Homonyma inter nomina relativa, auctore Abu’l-Fadhl Mohammed ibn Táhir al-Makdisí, vulgo dicto Ibno’l-Kaísarání, quae cum appendice Abu Musae Ispahanensis e codd. Leyd. et Berolin. Al-Ansab al-Mutafiqa. Kitab al-Ansab al-Muttafiqah.
Ibn al-Qaysarani, Muhammad Tahir 1056-1113. Edited by P. de Jong.
Synopsis
Abu al-Fadl Muhammad bin Tahir bin Ali bin Ahmad al-Shaibani al-Maqdisi (c. 1057-1113), commonly known as “Ibn al-Qaisarani”, was born in Jerusalem. He was a Muslim historian and traditionalist. He is largely credited with being the first to delineate and define the six canonical works of Sunni Islam after the Qur’an, and the first person to include Sunan ibn Majah as a canonical work.
His birth date is recorded by Ibn Khallikan as 6 Shawwal in 448 on the Islamic calendar, which William McGuckin de Slane reckoned as December 1056 on the Gregorian calendar.

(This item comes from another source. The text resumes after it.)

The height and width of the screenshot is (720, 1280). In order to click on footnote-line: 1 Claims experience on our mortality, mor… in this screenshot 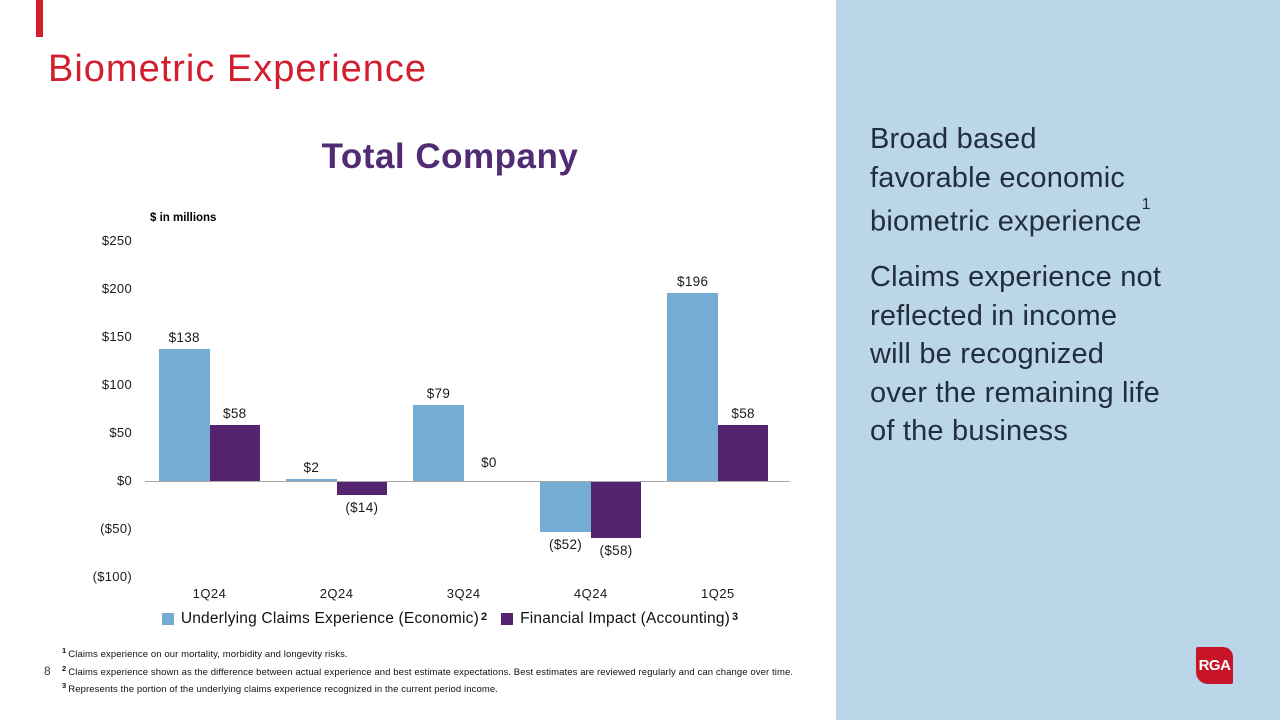, I will do `click(436, 653)`.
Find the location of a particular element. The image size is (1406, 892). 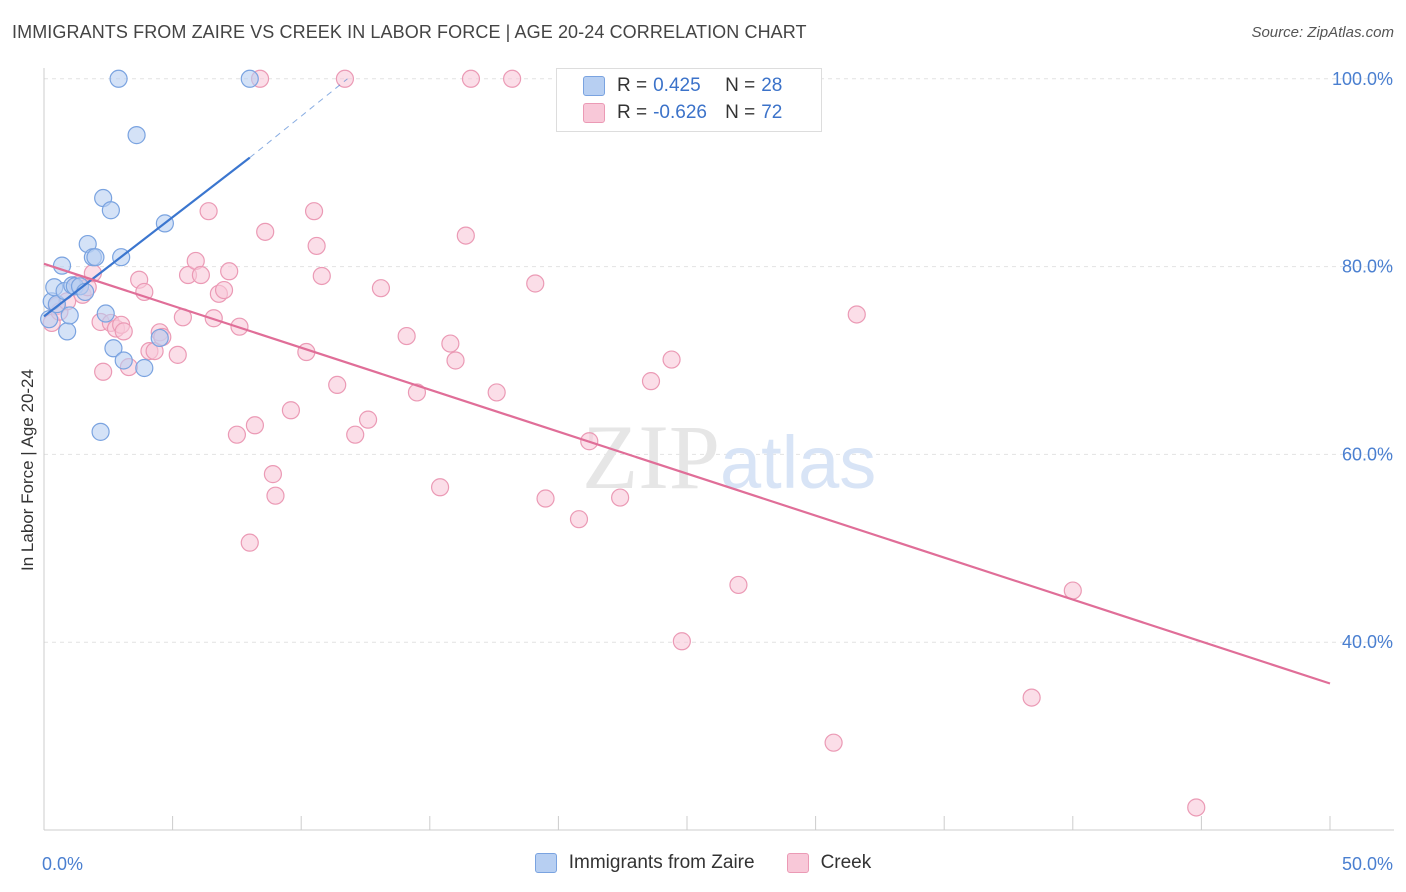

y-tick-label: 40.0% is located at coordinates (1368, 642).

Ibn al-Qaisarani travelled extensively in search of hadith, or narratives from the Prophet Muhammad. He began learning hadith at the age of twelve and moved to Baghdad at the age of nineteen; after spending some time in Iraq, he returned to his hometown briefly before proceeding to perform the Muslim pilgrimage at Mecca. Eventually, he would travel and study throughout the Tihamah, the Hijaz, Syria, Egypt, Mesopotamia, Persia and Khorasan. He spent much of his life in Hamedan, in present-day Iran, where he wrote a number of respected works in his chosen field of study and gained wide renown for his scholarship and contributions.